Warren Chambers is a worthy antagonist as villainous Otto, with his thick accent and unrelenting hatred of his former flying ace rival. There is a bit of the Red Baron about Otto, actually. Chambers’ tour de force is the incredible quick-change fight with himself, dashing behind a screen as one character and popping out immediately as the other, when Otto battles gangster Scalicio to the death. 

Most fun is had by Ashley Stewart, who differentiates jolly well between seven characters, including upper class twit Algy (with a man-crush on Bullshot), and, in frightful wig, doddery Professor Fenton. My favourite though, is his much put-upon Waiter (in the tea rooms where Bullshot meets Rosemary), played by Stewart with just the right mix of deference and contempt. 

The ‘ladies’ both understand farce and bring a charmingly light touch to their roles, delivering some classic lines with a nice insouciance. Laura Wells is sultry and darkly enigmatic and rather alarming as femme fatale Lenya, oozing sex appeal even when garbed in WW1 flying gear.
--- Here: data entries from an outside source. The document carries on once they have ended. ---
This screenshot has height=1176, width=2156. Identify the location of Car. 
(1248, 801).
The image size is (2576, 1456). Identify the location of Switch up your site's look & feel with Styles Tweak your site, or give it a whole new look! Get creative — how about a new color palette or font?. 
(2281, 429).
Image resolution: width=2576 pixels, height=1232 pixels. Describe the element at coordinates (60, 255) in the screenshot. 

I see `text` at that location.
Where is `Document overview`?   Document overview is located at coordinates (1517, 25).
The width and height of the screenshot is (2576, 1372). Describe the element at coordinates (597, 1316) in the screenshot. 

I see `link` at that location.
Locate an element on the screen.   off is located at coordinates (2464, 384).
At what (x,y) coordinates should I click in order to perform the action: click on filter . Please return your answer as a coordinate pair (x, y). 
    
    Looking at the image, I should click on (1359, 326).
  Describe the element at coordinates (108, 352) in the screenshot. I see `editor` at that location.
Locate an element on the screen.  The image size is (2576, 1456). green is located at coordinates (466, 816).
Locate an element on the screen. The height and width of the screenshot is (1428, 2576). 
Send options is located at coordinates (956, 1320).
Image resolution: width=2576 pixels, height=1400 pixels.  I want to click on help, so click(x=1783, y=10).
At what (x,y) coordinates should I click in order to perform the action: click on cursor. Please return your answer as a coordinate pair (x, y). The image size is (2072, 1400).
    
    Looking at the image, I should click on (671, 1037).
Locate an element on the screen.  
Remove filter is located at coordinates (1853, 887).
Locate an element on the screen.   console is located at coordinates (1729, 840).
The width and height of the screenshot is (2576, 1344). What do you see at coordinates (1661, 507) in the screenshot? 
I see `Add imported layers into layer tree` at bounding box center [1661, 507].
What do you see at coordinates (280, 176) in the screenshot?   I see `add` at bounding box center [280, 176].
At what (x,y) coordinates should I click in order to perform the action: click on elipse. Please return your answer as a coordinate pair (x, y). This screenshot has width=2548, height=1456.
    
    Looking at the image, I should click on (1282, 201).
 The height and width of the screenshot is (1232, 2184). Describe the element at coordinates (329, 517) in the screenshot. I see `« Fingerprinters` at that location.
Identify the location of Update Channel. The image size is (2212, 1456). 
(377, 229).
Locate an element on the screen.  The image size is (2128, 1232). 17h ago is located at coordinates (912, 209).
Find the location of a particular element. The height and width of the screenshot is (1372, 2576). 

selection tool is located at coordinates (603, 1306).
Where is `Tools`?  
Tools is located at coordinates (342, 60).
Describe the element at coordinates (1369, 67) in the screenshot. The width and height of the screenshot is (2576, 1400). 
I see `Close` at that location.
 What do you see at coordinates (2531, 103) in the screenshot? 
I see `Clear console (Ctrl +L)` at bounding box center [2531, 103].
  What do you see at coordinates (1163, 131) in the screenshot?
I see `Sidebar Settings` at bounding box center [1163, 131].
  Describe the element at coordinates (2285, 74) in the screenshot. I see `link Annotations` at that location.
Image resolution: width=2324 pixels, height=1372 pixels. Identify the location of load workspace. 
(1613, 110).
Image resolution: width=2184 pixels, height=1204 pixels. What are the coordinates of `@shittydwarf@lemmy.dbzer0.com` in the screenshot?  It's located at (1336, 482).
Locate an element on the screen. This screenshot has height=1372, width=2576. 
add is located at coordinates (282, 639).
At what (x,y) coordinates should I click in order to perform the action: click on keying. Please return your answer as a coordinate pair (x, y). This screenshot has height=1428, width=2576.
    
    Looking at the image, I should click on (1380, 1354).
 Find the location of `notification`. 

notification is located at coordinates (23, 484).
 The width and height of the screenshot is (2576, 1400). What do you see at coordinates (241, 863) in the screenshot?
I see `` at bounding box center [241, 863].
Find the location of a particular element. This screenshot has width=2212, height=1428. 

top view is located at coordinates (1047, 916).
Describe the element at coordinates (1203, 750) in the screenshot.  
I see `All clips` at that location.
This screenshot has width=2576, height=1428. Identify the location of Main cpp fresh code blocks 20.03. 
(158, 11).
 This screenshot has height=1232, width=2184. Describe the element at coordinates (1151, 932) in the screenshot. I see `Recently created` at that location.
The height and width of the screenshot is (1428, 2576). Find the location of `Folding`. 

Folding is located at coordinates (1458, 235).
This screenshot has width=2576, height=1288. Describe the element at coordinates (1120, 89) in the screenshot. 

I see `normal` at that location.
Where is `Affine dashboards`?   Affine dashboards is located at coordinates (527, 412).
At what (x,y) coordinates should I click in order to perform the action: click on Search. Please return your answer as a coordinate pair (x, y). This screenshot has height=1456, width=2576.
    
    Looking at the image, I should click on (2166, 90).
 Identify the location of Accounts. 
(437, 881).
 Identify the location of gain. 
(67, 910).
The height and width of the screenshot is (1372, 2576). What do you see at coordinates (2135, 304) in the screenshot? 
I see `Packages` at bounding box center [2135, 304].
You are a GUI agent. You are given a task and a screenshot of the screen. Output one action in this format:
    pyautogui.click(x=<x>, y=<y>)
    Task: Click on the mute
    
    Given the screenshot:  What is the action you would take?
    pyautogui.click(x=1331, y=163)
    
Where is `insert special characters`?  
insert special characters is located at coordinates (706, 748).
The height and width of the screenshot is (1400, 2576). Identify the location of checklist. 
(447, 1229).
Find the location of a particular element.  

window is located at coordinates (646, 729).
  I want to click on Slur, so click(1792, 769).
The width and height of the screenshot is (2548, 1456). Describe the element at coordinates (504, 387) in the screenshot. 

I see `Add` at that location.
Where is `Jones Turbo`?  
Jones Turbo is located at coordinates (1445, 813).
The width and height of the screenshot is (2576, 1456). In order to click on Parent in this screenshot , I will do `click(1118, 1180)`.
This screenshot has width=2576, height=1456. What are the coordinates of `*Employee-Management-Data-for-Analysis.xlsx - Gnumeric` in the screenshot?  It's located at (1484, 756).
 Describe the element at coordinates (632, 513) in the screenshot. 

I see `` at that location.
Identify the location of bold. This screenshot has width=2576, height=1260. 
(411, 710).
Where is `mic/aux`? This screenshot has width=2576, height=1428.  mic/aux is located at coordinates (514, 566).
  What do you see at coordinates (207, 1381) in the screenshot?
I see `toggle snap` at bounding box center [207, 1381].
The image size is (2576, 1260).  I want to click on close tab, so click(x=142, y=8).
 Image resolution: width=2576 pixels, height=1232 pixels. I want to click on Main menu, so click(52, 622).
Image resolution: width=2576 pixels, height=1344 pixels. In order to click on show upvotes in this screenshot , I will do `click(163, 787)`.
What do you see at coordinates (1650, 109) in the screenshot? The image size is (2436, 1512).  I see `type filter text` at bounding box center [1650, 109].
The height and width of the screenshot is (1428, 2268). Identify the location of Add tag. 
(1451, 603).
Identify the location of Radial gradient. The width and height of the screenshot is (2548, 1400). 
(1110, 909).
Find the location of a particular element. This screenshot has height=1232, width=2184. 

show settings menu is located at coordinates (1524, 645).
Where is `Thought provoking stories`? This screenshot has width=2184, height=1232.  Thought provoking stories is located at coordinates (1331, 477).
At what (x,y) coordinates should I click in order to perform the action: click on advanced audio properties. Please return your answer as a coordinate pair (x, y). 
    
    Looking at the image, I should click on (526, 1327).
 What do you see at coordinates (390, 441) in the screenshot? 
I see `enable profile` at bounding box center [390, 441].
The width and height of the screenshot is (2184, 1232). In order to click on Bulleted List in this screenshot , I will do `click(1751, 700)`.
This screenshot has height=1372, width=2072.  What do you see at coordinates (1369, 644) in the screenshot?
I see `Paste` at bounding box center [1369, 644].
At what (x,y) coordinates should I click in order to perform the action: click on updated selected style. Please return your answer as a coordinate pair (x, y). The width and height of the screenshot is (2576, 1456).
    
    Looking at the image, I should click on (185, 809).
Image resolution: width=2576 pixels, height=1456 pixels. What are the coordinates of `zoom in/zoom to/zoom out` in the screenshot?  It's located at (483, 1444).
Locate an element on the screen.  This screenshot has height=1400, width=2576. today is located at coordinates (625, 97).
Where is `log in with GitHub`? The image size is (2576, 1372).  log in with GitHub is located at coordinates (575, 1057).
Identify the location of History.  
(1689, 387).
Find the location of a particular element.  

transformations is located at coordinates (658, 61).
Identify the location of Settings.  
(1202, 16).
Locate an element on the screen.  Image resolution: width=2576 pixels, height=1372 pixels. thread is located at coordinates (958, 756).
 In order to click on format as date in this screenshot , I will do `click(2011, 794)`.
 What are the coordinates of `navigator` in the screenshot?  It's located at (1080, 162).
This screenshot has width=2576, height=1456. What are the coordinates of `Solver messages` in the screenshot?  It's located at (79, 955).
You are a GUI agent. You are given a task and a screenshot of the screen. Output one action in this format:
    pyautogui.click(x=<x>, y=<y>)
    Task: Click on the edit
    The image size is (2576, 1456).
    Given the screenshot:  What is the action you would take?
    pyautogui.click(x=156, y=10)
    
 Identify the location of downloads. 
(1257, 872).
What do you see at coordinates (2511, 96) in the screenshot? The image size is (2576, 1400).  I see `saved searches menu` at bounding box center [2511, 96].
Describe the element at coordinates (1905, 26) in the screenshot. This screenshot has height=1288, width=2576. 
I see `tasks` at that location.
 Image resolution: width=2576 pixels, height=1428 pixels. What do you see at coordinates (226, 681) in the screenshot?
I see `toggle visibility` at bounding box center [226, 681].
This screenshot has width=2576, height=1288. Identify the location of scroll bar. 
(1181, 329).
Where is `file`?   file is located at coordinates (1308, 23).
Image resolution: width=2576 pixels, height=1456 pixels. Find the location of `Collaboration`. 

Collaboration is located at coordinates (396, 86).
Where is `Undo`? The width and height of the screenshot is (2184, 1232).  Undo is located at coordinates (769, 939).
Juliet McLachlan is her perfect foil as the beautiful blonde ingénue, Rosemary, who is less incompetent than she seems, but still somehow ends up dashing around in her silky underwear. 

Newcomer Chuck the Chicken is doubtless doing his best, but is more convincing as the shot pheasant or even the valiant carrier pigeon than in his appearances as Lenya’s vicious falcon, a role to which his somewhat plump build is less suited. 

This style of parody demands intense sincerity and ferocious confidence, matched by a spanking pace that never falters, which is not quite achieved on opening night. My guest, who is an architect and notices such things, suggests that if the stage area were compressed the production would be tighter and swifter. The play is so similar as to invite comparison with the very polished recent Fortune production of The Hound of the Baskervilles, a spoof of Victorian crime fiction, presented with absolute assurance and fully professional technical support. Fortunately backstage incompetence is here a necessary component.  As the season progresses and the actors hit their stride, their energy and confidence should develop, and Bullshot Crummond fulfil its undoubted potential as rousing holiday entertainment. 

The play has left my guest with happy memories of all those Boys’ Own Adventure Stories, and me with embarrassing recollections of disastrous productions I have known. We are agreed, however, that Bullshot provides both crazy fun for the young and pleasant nostalgia for the mature. I hope it gets good houses. And that no one absent-mindedly eats Chuck.